*Problem statement*: Reproduce each line of the data below, character for character, without changing anything.

* start Records for this exercise *

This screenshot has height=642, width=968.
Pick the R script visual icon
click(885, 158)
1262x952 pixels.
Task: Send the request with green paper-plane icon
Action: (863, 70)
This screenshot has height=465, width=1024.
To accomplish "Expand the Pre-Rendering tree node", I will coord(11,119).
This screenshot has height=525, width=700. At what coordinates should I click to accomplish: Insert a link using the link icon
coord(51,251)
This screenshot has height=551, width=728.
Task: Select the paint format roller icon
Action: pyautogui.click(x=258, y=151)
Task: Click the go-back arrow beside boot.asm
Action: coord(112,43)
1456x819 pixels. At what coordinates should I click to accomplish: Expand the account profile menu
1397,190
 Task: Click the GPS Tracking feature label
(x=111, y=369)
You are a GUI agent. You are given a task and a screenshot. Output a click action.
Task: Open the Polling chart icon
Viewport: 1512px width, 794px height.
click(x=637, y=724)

* end Records for this exercise *

*Output for this exercise*:
This screenshot has height=642, width=968.
Pick the R script visual icon
click(885, 158)
1262x952 pixels.
Task: Send the request with green paper-plane icon
Action: (863, 70)
This screenshot has height=465, width=1024.
To accomplish "Expand the Pre-Rendering tree node", I will coord(11,119).
This screenshot has height=525, width=700. At what coordinates should I click to accomplish: Insert a link using the link icon
coord(51,251)
This screenshot has height=551, width=728.
Task: Select the paint format roller icon
Action: pyautogui.click(x=258, y=151)
Task: Click the go-back arrow beside boot.asm
Action: coord(112,43)
1456x819 pixels. At what coordinates should I click to accomplish: Expand the account profile menu
1397,190
 Task: Click the GPS Tracking feature label
(x=111, y=369)
You are a GUI agent. You are given a task and a screenshot. Output a click action.
Task: Open the Polling chart icon
Viewport: 1512px width, 794px height.
click(x=637, y=724)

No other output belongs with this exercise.